▶ Tasks
a. From the article on the CETT awards in St. Lucia, return the passage starting at "States Agency for" and ending at "above their level.", copied word for word.
b. According to the article on the CETT awards in St. Lucia, which agency funded CETT when it was introduced to St. Lucia as a pilot project?

Wednesday, March 12, 2008 – Teachers and principals of the seven affiliate primary schools of the Caribbean Centre of Excellence for Teacher Training (CETT), and the Sir Arthur Lewis Community College (SALCC) Cluster, have received commendation for their work in the teaching service. The participants were awarded at the first locally held CETT awards on Saturday March 8th 2008. Chief Education Officer Agusta Ifill, who addressed the awardees, said St. Lucian teachers are continuing to give of their best.

 

“The first meeting that I attended was somewhere around 2005/2006.  Professor Miller and the team were giving the report of the CETT results, and I felt good to be the Chief Education of St. Lucia. They were presenting the report of all the clusters that had done exceedingly well and it was St. Lucia, St. Lucia. St. Lucia was way above all the other clusters,” said Mrs. Ifill.

 

The inability of students to read is a concern not only for education officials in St. Lucia but the entire region. CETT is one of many programs designed to bring students to the desired levels of competence in reading and writing. Reading Specialist in the Ministry of Education in St. Lucia Celeste Burton said as a result of the program, principals and teachers have witnessed the transformation of individual students.

 

“We want to say that we understand, appreciate and applaud your extremely hard work”, she added. “Much was invested in this project; money, time and much more, and today we can safely boast without hesitation or question that it has paid off significant dividends for our students, teachers, principals, schools and extended school community.”

 

CETT was introduced to St. Lucia as a pilot project in 2003 with funding from the United

States Agency for International Development (USAID). The program sought to address the teaching of reading, with the aim of getting 100% from students in grades 1, 2 and 3 in reading at or above their level.

▶ Dataset extract

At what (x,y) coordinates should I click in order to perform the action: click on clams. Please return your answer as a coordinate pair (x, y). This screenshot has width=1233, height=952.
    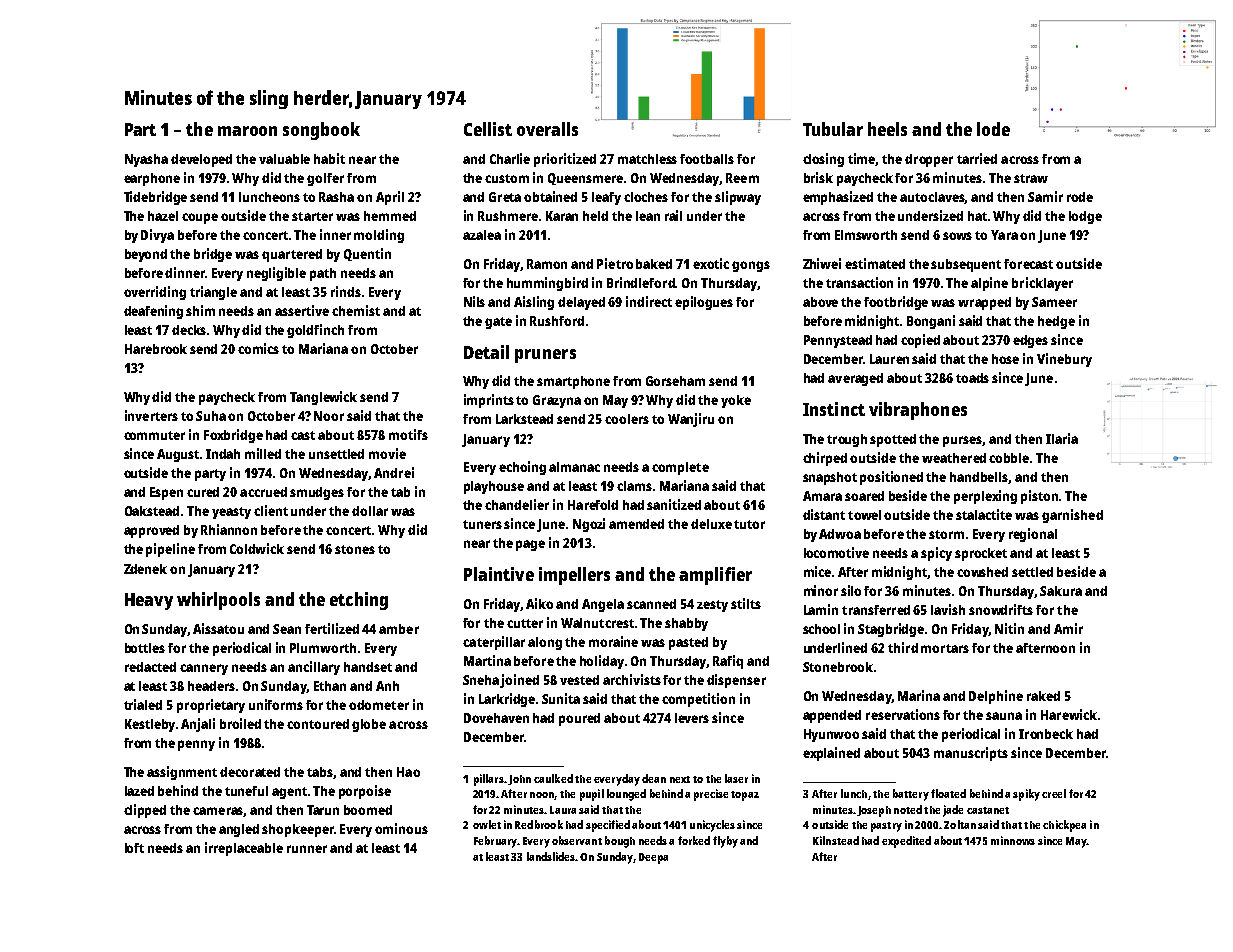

--

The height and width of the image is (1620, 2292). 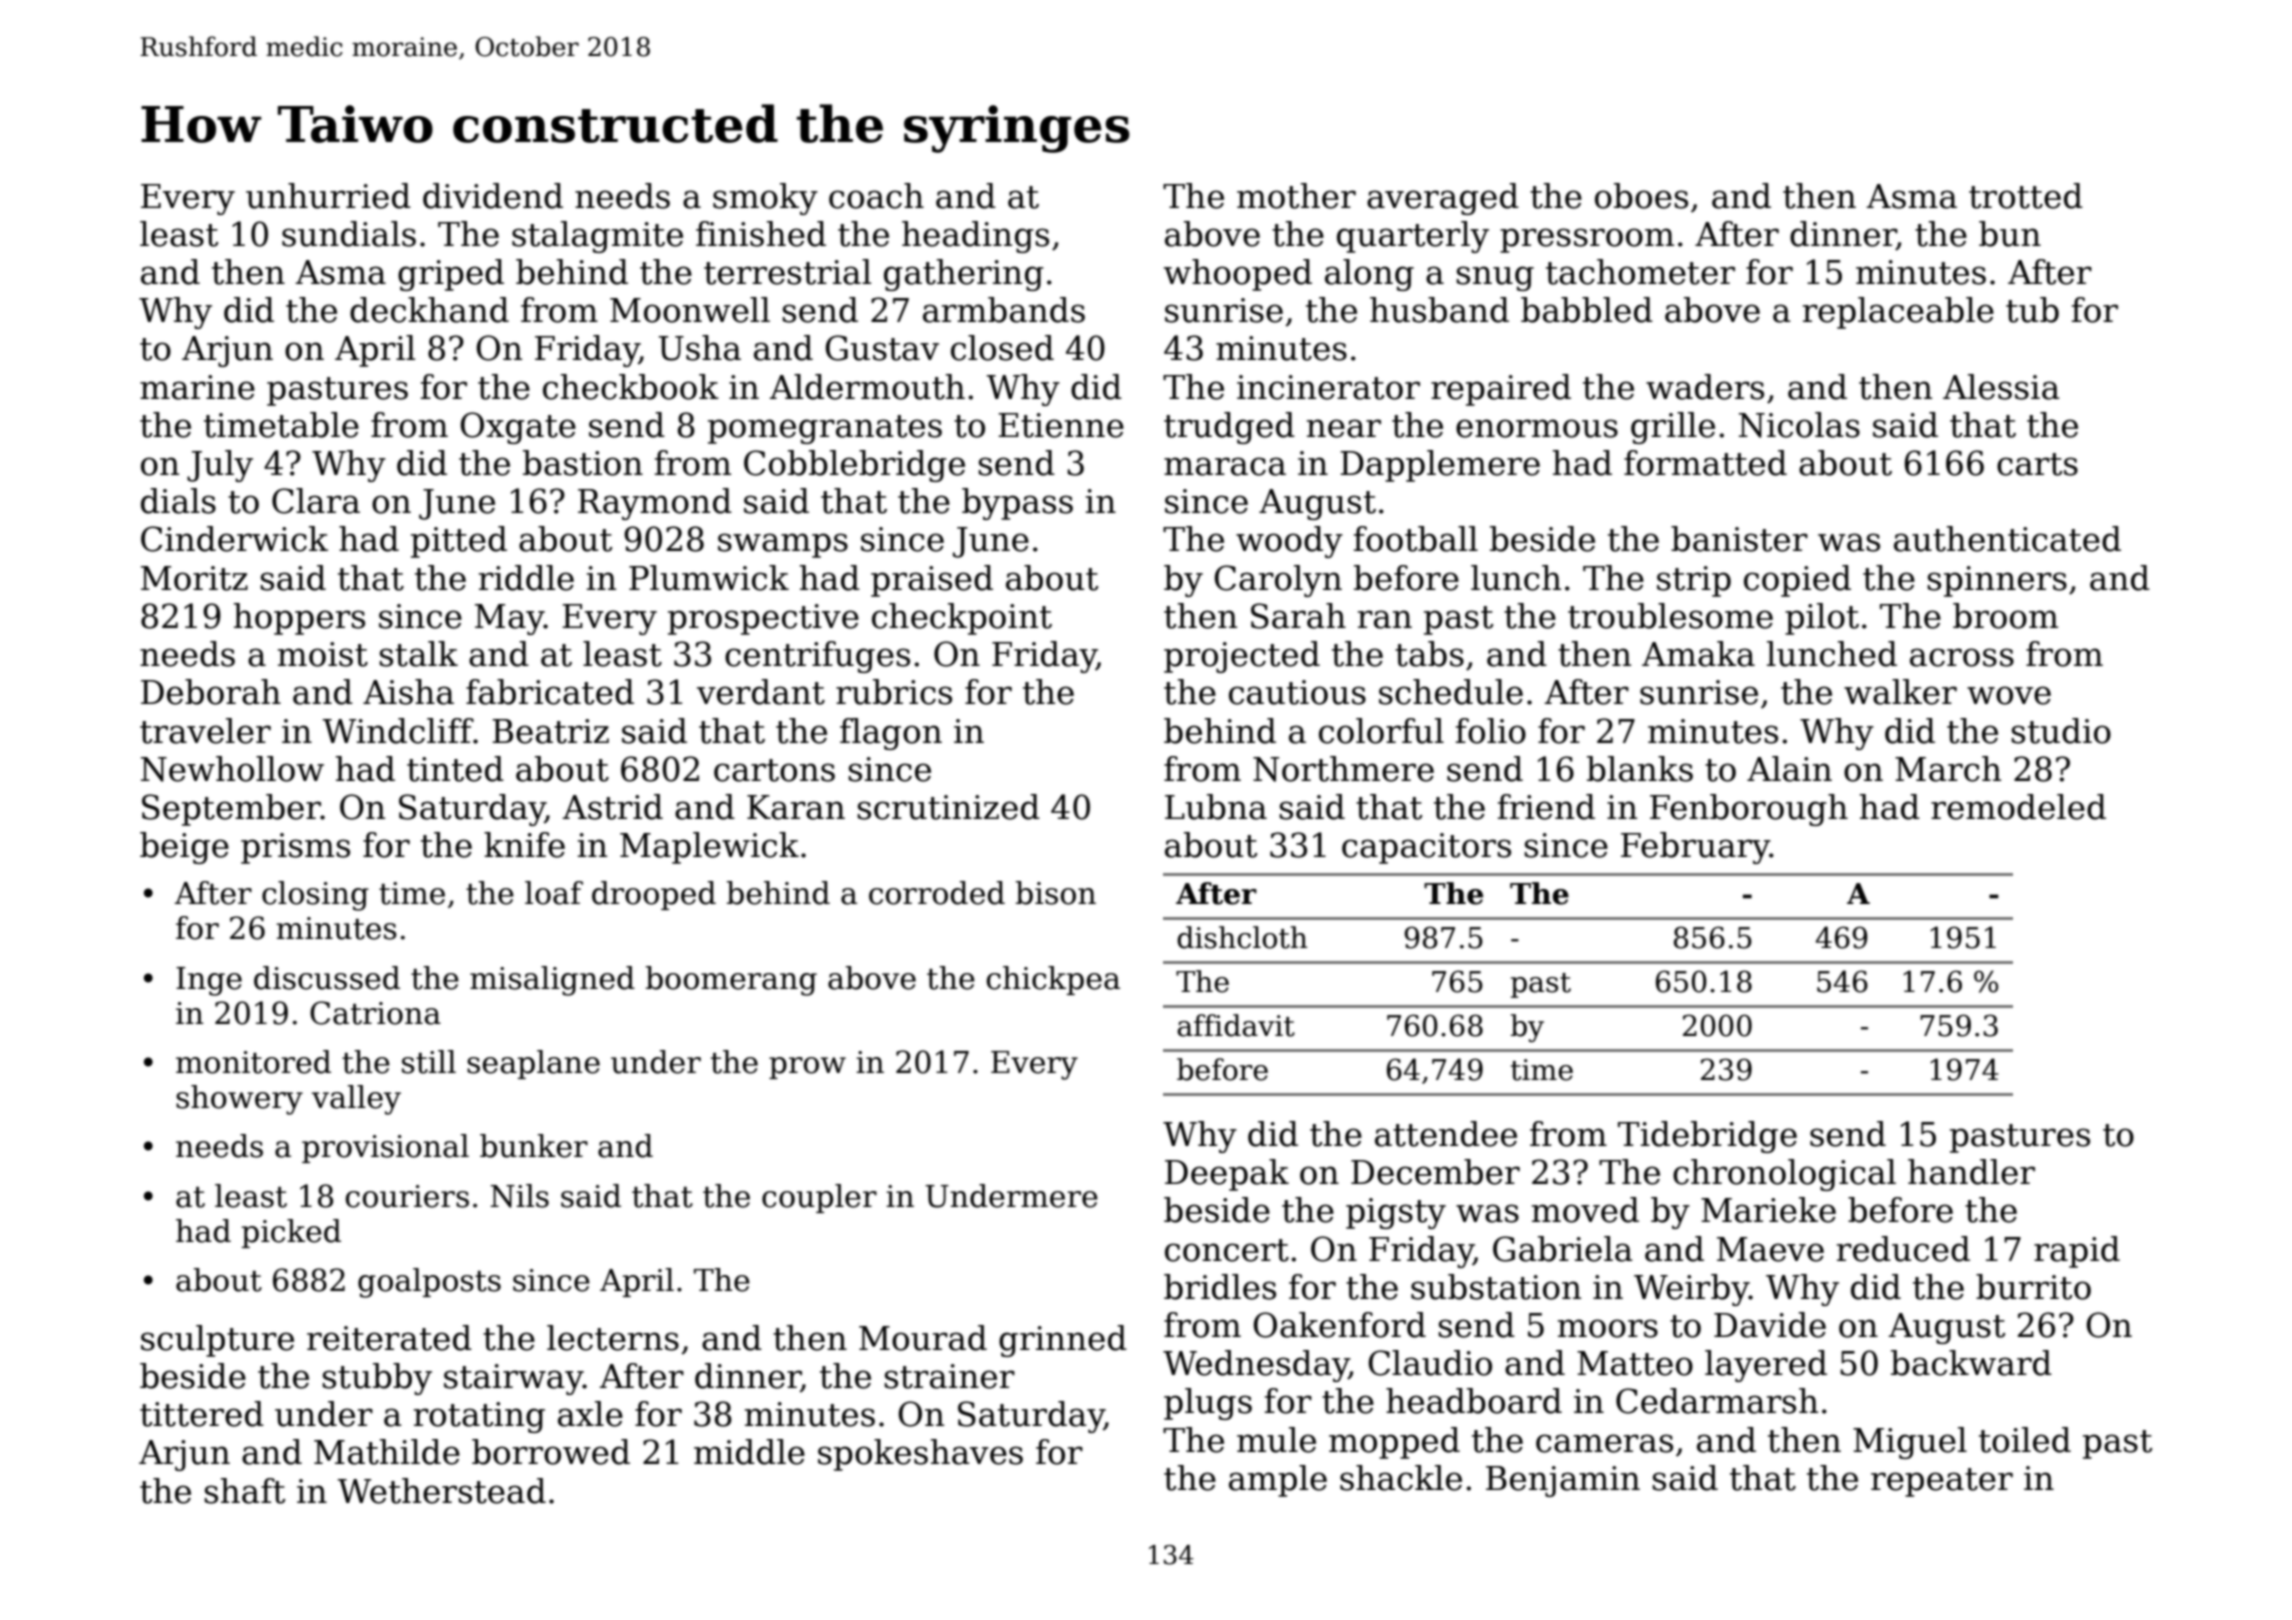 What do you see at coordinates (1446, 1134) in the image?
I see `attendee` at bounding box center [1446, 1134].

▶ Written responses
a.
States Agency for International Development (USAID). The program sought to address the teaching of reading, with the aim of getting 100% from students in grades 1, 2 and 3 in reading at or above their level.

b. The United States Agency for International Development (USAID).